Building a Heatermeter in 2 minutes!


 

Peter F

TVWBB Fan
This afternoon I made a short time lapse video of the building process of a heatermeter.


Just for the record, I do my own stunts...........;)
 
This afternoon I made a short time lapse video of the building process of a heatermeter.


Just for the record, I do my own stunts...........;)

I just recently had a post asking if there were any videos like this. Thanks for the upload! Any chance we could get a raw video for people that don't have much soldering experience?
 
This is recorded with a time lapse app on my smartphone, so the raw footage is just as fast.
 
This is recorded with a time lapse app on my smartphone, so the raw footage is just as fast.

Ah. Gotcha. I've never soldered before so a little scared to jump into it. I bought the HM kit with TC PCB already installed so I don't have to do anything with that at least. Was hoping to find a step by step video for assembly/soldering. Yours has been the closest video for assembly I've found yet so I will try to go off that and pictures.
 
This video shows building the SMD HM board, so it really has very little in common with a standard through hole HM build. The through hole parts are much easier to solder than the tiny SMD parts.

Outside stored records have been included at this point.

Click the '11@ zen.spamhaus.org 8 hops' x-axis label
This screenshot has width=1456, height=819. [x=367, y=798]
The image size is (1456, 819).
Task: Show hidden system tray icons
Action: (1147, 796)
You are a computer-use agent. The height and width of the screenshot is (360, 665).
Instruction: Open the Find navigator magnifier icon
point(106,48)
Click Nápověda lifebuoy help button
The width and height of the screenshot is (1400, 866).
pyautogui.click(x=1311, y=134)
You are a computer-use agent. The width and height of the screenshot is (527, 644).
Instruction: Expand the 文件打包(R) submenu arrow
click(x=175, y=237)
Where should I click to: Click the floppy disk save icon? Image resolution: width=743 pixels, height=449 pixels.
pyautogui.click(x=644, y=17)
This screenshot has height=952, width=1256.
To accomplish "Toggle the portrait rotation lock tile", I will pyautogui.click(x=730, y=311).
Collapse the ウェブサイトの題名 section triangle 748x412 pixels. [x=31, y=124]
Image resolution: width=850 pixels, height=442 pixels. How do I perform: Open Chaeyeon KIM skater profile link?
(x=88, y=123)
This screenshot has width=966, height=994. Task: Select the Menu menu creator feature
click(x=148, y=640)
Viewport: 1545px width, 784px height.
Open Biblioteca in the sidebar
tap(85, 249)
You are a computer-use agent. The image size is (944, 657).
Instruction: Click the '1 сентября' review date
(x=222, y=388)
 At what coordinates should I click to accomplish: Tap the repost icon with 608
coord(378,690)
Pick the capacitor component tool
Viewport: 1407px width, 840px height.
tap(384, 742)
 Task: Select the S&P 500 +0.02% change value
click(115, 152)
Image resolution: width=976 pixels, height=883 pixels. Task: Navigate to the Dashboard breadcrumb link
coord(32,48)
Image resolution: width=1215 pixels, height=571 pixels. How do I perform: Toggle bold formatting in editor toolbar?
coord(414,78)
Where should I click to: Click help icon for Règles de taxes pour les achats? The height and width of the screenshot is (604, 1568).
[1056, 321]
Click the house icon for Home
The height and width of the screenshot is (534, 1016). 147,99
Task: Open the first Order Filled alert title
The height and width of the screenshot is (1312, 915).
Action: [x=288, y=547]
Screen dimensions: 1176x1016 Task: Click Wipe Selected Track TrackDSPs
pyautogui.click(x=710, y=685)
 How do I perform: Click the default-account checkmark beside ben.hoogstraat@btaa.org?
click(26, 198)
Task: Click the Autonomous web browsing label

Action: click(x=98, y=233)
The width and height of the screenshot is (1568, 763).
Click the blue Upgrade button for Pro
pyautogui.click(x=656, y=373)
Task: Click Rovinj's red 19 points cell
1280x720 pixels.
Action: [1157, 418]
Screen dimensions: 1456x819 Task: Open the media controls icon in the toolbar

I would suggest you watch some general soldering tutorials on youtube first, and then follow the build guide Bryan posted. It pretty much goes step by step, a few similar components at a time. One comment I have heard about Bryan's build guide though, the resistor color codes may be difficult to match to the resistors you have... so match your resistor values to the values marked on the board. (I'm wondering if Bryan identifies the resistor values for you in the kit? If not then measuring the resistance with a multimeter is probably the easiest way to identify them)

I generally place few resistors in the board then solder them and clip the leads, then do a few more... then do the capacitors the same. The resistors and the little yellow match head like capacitors have no polarity so it doesn't matter which way you insert them in the board, the larger can capacitors are polarized and have the - (negative) side marked on them. The diodes have a bar on them to mark their polarity and the transistors have a flat side, these details are all outlined on the board so orient those parts the way you see them on the board. All the smaller transistors are the same, except there is one MCP-1700-33 voltage regulator that looks the same as the transistors, so make sure to get that in the right place.

It's really not all that hard to do, the LCD mounting is probably the most challenging part...
 
Last edited:
2 Minutes is all it takes eh? :) That's pretty awesome, a nice variety of techniques here too, from drag soldering the CPU, hot rework for the passives, coat and reflow for the caps, to the regular through hole stuff. I'm going to make videos for the HeaterMeter v4.3 instructions, as well as use the resistors that match the new specs (originally the v4.2 used mostly blue metal film resistors) so it is less confusing. Not that that helps 4.2 people but a great video, Peter!
 
nice video.....do you guys normally solder with fume extractors? I've made a homemade fume extractor with a computer fan (120mm) and some carbon filters....but don't know how good it is compared to a commercial fume extractor.
 
nice video.....do you guys normally solder with fume extractors? I've made a homemade fume extractor with a computer fan (120mm) and some carbon filters....but don't know how good it is compared to a commercial fume extractor.

I most recently made one as well. One I found on thingiverse. Where did you get your carbon filters?